**Task statement**
All lines from the top of the records below through the line holding "This screenshot has width=1080, height=817.", and only those, should be printed exactly, minus the pictures.

[Pixel coordinate grounding data]
——————

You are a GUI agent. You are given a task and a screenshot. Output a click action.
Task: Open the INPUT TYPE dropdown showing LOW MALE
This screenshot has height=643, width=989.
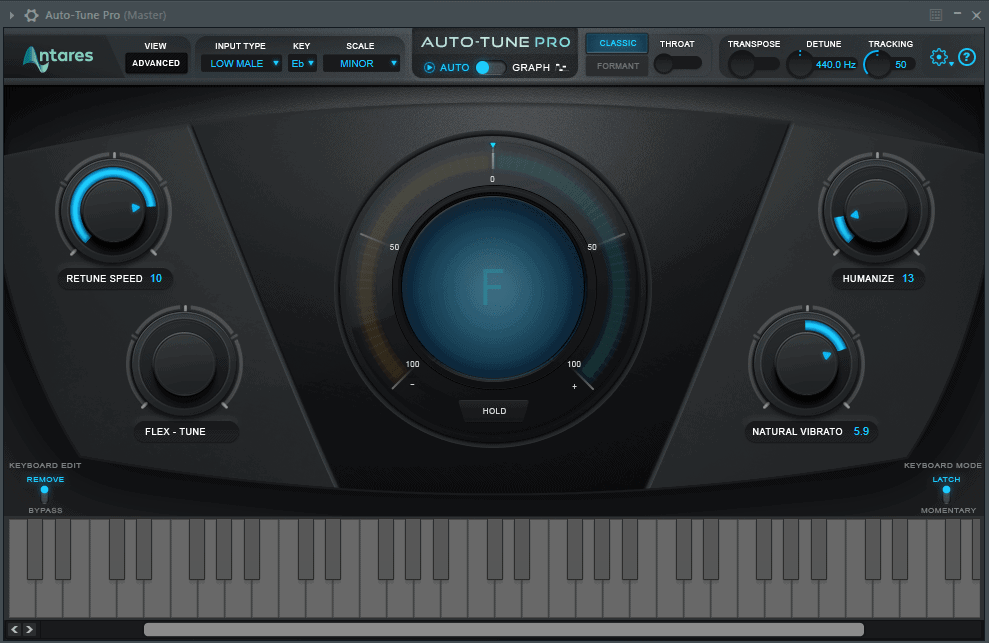[240, 63]
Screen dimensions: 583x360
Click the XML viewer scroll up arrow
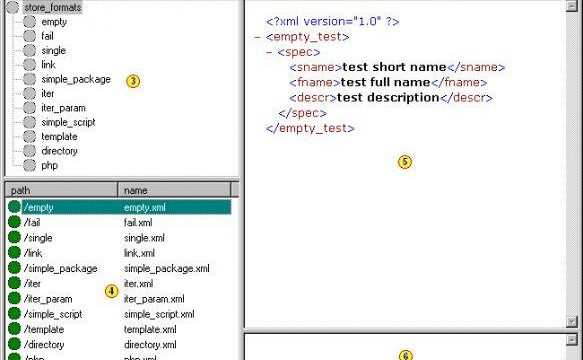pyautogui.click(x=571, y=5)
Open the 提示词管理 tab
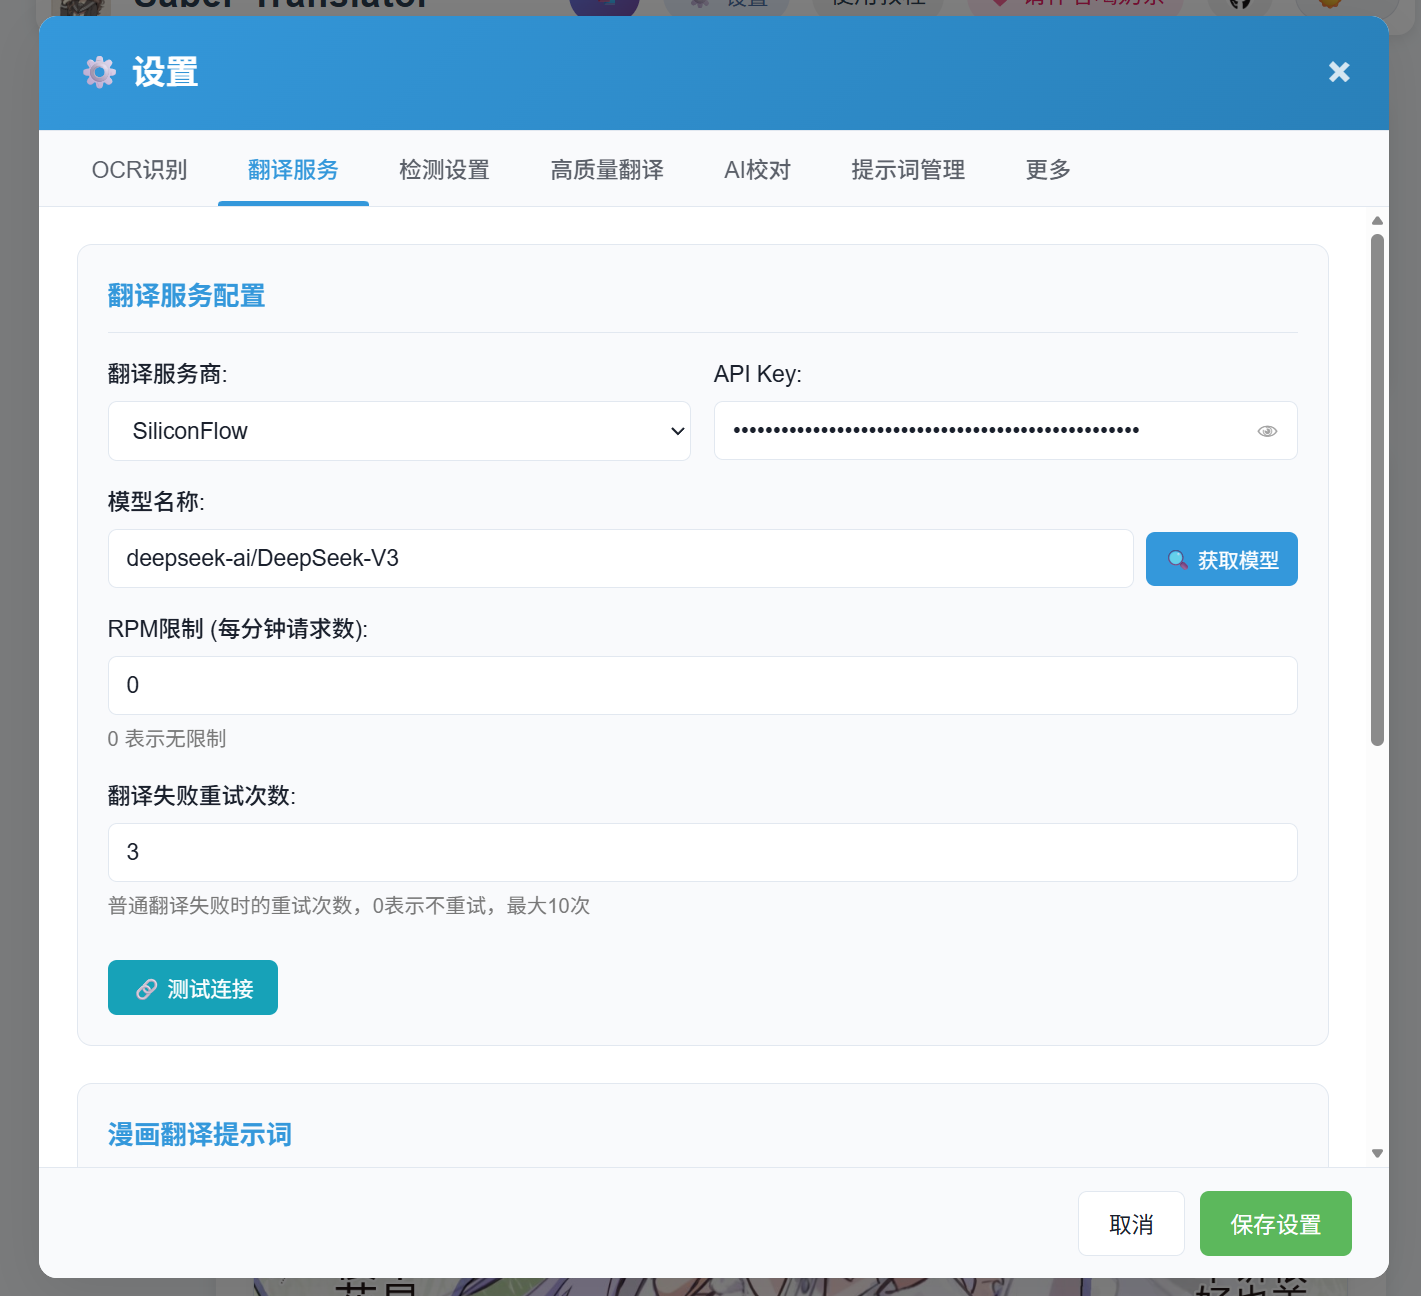Viewport: 1421px width, 1296px height. pyautogui.click(x=908, y=170)
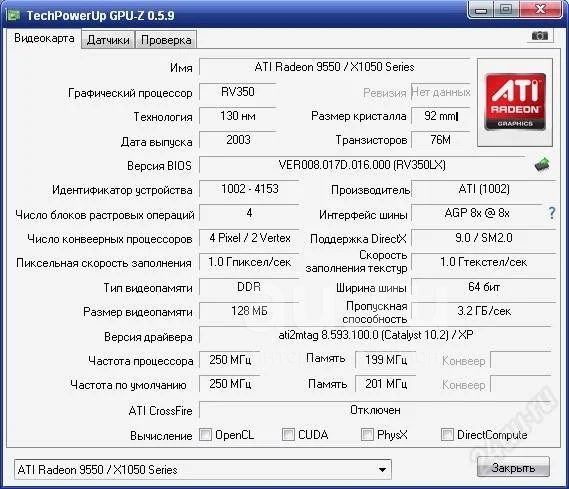Click the driver version field
569x489 pixels.
pyautogui.click(x=376, y=335)
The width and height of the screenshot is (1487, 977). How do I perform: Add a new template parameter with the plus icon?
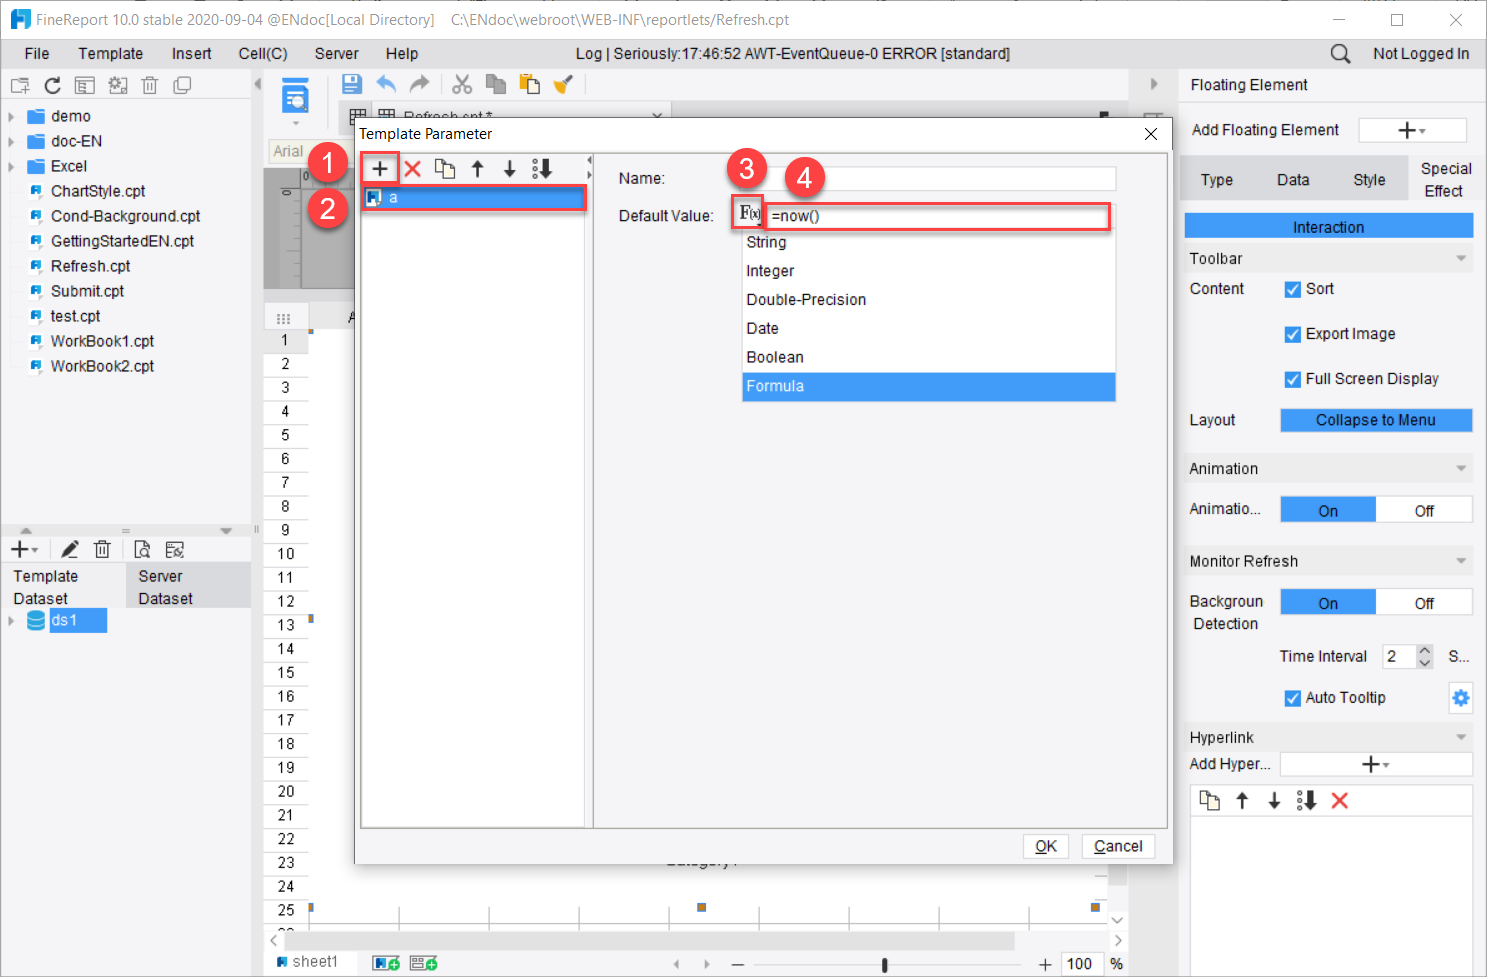pyautogui.click(x=380, y=168)
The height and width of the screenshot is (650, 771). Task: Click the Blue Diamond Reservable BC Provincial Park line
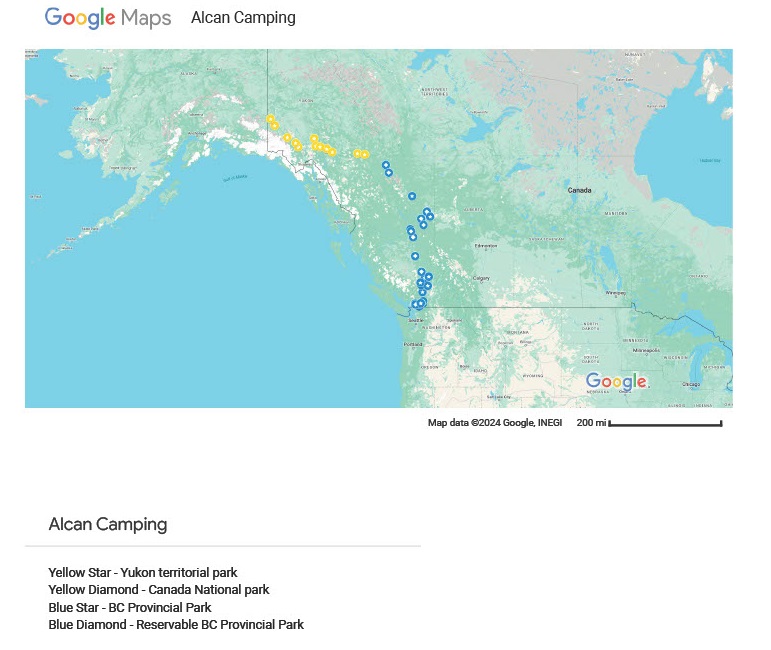pos(176,624)
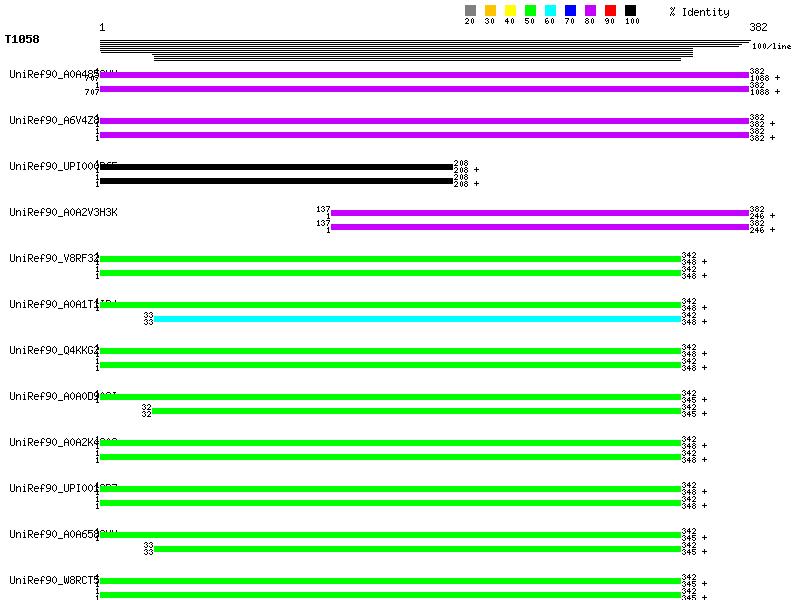This screenshot has height=600, width=800.
Task: Select the purple 80% identity swatch
Action: [590, 11]
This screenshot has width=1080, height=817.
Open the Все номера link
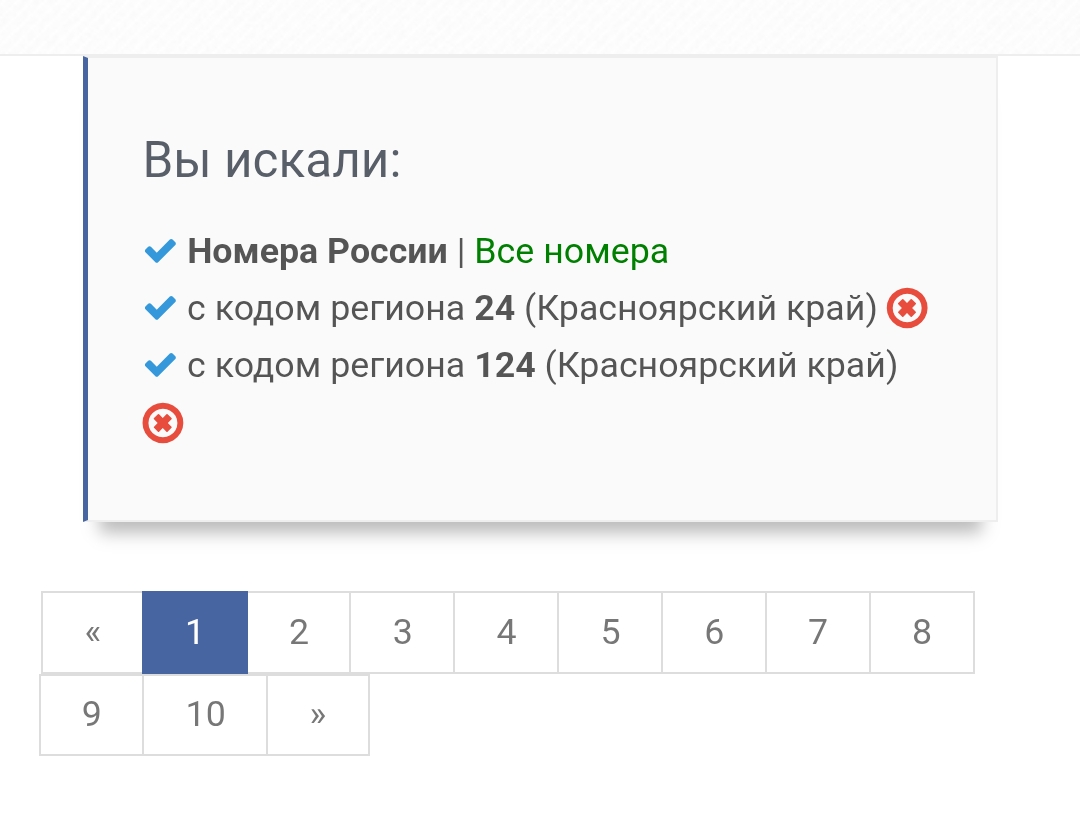click(x=571, y=251)
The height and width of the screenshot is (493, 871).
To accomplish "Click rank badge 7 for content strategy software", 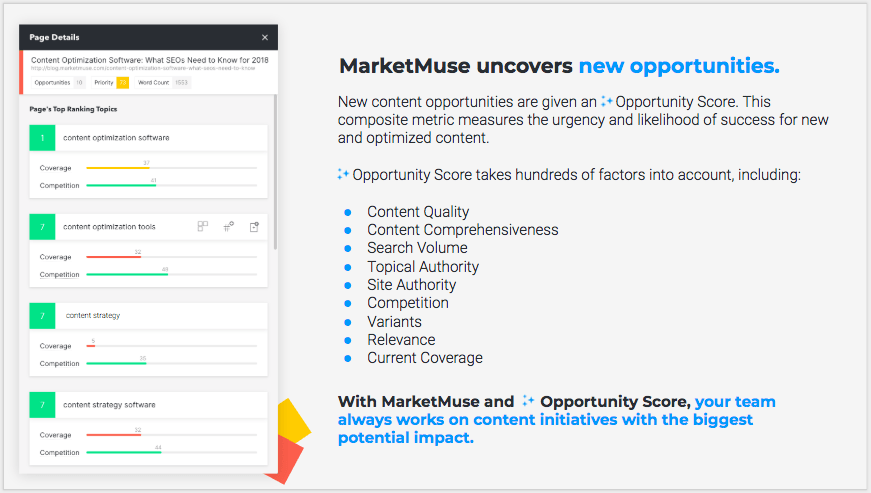I will [42, 405].
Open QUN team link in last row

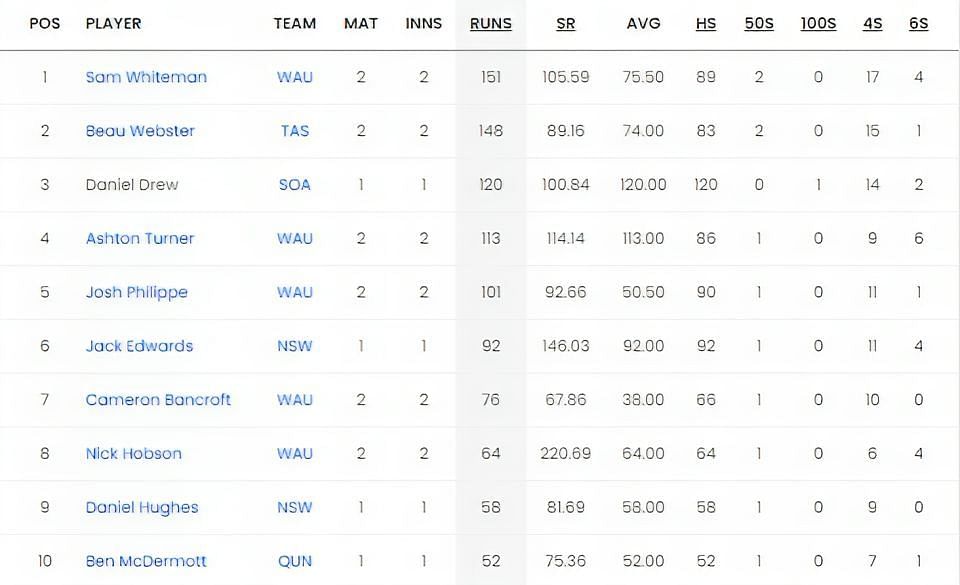[294, 562]
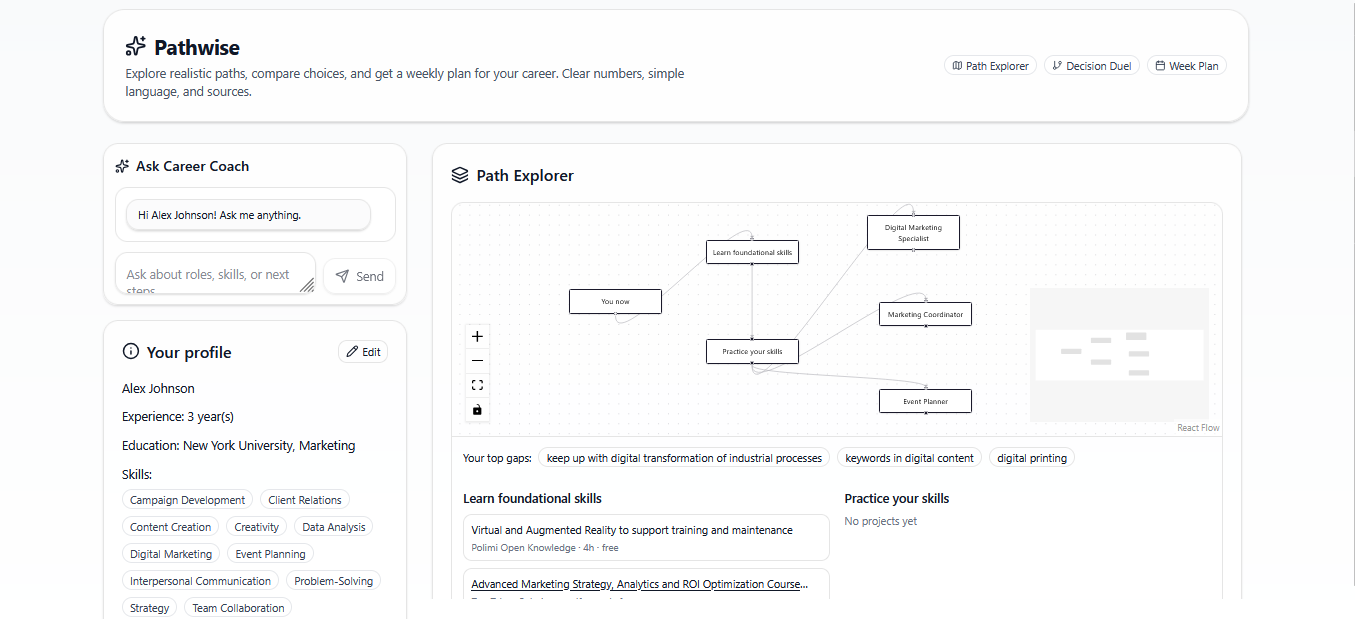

——————

**Response to the exercise**
You are a GUI agent. You are given a task and a screenshot. Output a click action.
Task: Open the INPUT TYPE dropdown showing LOW MALE
This screenshot has height=643, width=989.
[240, 63]
Screen dimensions: 583x360
Click the XML viewer scroll up arrow
pyautogui.click(x=571, y=5)
Open the 提示词管理 tab
Viewport: 1421px width, 1296px height. pyautogui.click(x=908, y=170)
Click the driver version field
569x489 pixels.
pyautogui.click(x=376, y=335)
The width and height of the screenshot is (1487, 977). How do I perform: Add a new template parameter with the plus icon?
pyautogui.click(x=380, y=168)
The height and width of the screenshot is (650, 771). Task: Click the Blue Diamond Reservable BC Provincial Park line
pos(176,624)
This screenshot has height=600, width=800.
Task: Select the purple 80% identity swatch
Action: [590, 11]
This screenshot has width=1080, height=817.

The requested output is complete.